The marriage amendment is expected to pass in five states but in three states victory for its socially conservative supporters is not a sure thing, reports the Washington Times.
These include Arizona, Wisconsin and South Dakota, where the amendment has been widely criticized for its limitations to both heterosexual and homosexual unions. Groups such as Arizona Together, Fair Wisconsin and South Dakotans Against Discrimination are waging campaigns against the amendment. In Arizona, polls show that voters are concerned about its effects on health benefits to families (which could be the result of an ad paid for by Arizona Together).
Fair Wisconsin’s website lays out 20 possible effects of the ban, including limiting access to protection for victims of domestic abuse. While in South Dakota, the amendment has been called poorly worded.

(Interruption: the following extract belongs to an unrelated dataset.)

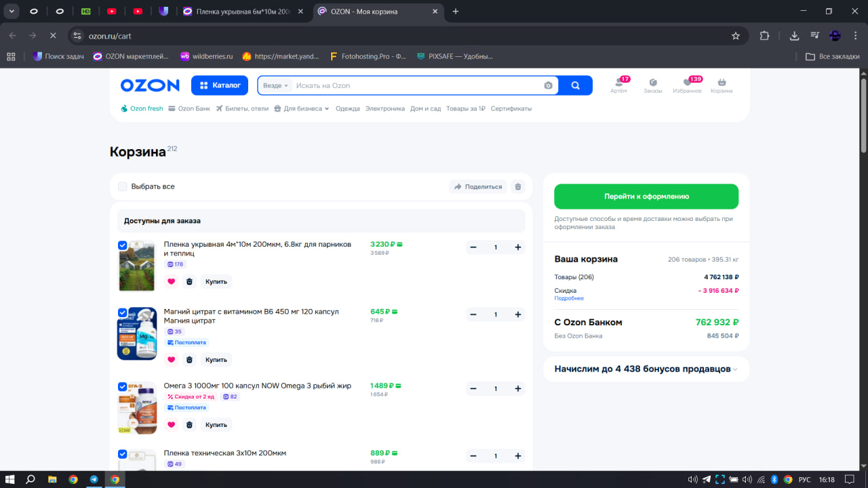Switch to the Пленка укрывная browser tab

point(244,12)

The words on the ballot will vary widely: from simplest definition in Idaho of “a marriage between a man and a woman is the only domestic legal union that shall be valid or recognized in this state,” to South Carolina’s complex description which includes the phrase “This State and its political subdivisions shall not recognize or give effect to a legal status, right, or claim created by another jurisdiction regarding any other domestic union.”
One woman in Wisconsin wrote in to the Sheboygan Press to express her opposition to the wording of the amendment: “Most confusing of all, the amendment bans two separate things — gay marriage and ‘anything substantially similar to marriage,’: wrote Barbara Hill. “Many voters may want to preclude the possibility of gay marriage but allow adults to commit to one another in a legal way.”